Farm Progress

Switchgrass harvested for ethanol

December 17, 2008

5 Min Read

Farmers in east Tennessee are harvesting 723 acres of switchgrass this fall which a new cellulosic ethanol plant will turn into ‘grassoline.’

The plant, which is under construction at the Niles Ferry Industrial Park in Vonore, Tenn., 32 miles southeast of Knoxville, is part of the University of Tennessee Biofuels Initiative, a state-sponsored plan whose objective is to advance a biofuels economy in the state.

“Our goal is to go from the farm to the filling station,” said Kelly Tiller, director of external operations, Office of Bioenergy Programs, University of Tennessee. “We want to demonstrate farm production, conversion to ethanol and end use.” Tiller spoke at the West Tennessee Alternative Crop Conference at the Fogelman Executive Conference Center at the University of Memphis.

UT created a for-profit company called Genera Energy to construct and operate the new facility with a private company called DuPont Danisco Cellulosic Ethanol. Ground was broken on the Vonore plant Oct. 14. When completed, the principle product of the biorefinery will be “grassoline,” ethanol fuel derived from plant material such as switchgrass, wood chips and other forest and agricultural biomass. Expected capacity is 250,000 gallons of cellulosic ethanol annually.

“We're doing this in phases,” Tiller said. “Switchgrass was planted on 723 acres in 2008, and we're in the process of harvesting that now. We're going to contract for another 2,000 acres this coming spring, and 3,000 acres for the spring of 2010.”

The acreage is expected to produce more switchgrass than the biorefinery can process, according to Tiller, “but we think this is a good opportunity for farmers to get the biomass growing in advance of there being lots of cellulosic ethanol opportunities.”

Meanwhile the excess switchgrass will be pelletized “for use as green power, for example being co-fired in coal-burning power plants.”

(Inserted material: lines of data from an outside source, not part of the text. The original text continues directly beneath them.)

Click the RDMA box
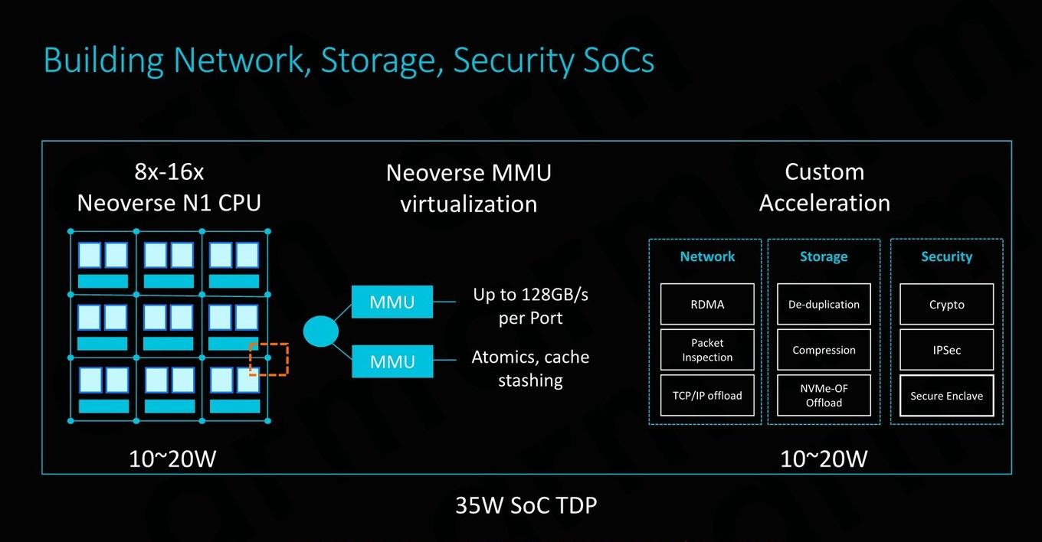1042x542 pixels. click(x=707, y=304)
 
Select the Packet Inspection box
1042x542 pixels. click(x=707, y=350)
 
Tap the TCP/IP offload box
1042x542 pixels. click(x=707, y=395)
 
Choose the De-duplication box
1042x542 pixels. click(x=824, y=304)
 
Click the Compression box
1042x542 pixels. click(x=824, y=350)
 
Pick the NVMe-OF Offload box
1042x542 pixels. click(x=824, y=395)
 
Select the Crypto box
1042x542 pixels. click(x=947, y=304)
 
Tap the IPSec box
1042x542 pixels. click(x=947, y=350)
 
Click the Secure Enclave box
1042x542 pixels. click(x=947, y=395)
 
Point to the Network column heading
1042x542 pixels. click(x=707, y=256)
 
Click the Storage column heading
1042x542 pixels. click(x=824, y=256)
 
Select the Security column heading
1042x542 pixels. click(x=947, y=256)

Almost 1.5 million acres of land in Tennessee have been identified as having a good fit for growing a dedicated energy crop “in a sustainable way that does not influence the food, feed, fuel, fiber balance,” Tiller said.

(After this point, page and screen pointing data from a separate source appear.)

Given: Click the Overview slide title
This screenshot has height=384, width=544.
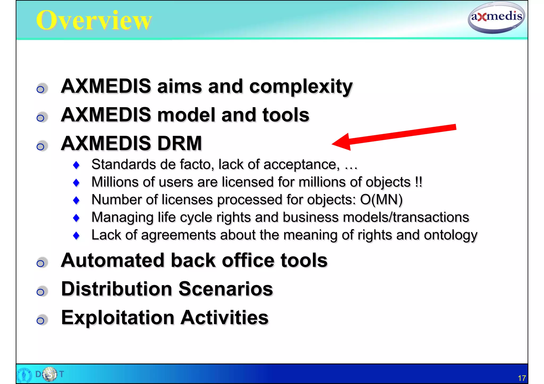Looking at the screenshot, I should [94, 20].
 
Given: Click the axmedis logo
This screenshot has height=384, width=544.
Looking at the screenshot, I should [496, 17].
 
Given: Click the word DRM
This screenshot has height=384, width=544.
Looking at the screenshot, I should [180, 143].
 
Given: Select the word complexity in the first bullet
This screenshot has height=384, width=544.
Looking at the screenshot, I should [301, 87].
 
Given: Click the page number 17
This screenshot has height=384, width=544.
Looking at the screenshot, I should [522, 378].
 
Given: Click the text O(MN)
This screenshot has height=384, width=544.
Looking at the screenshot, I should [381, 199].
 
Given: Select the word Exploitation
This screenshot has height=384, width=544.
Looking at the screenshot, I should [117, 318].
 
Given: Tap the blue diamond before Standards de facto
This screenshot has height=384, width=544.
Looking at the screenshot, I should [76, 165].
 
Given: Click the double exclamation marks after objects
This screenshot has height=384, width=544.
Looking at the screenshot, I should [419, 182].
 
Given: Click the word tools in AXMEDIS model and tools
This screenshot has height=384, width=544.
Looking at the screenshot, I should [286, 115].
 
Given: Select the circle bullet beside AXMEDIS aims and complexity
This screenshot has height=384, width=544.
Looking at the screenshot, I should [41, 89].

West Tennessee farmer Willie German attended the conference to gauge the potential value of alternative crops to his cotton and grain operation in Somerville, Tenn. “Looking at what has happened to our cotton price recently has us wondering if cotton is going to be a viable option for us. We lost our Step 2 program, and it doesn't look like we can get the price up high enough to grow cotton profitably.

“I farm in an area where there is very little irrigation, so some years, even with good soybean and corn prices, we don't always produce the yield we need to make a profit. We need other options.

“I'm here to grasp a little bit of what's coming. It's good to see this much money is being spent to develop an alternative to these fossil fuels. I want to stay on top of it, and when the price they want to offer us to grow some of these crops looks good, I want to be able to put my name in the hat.”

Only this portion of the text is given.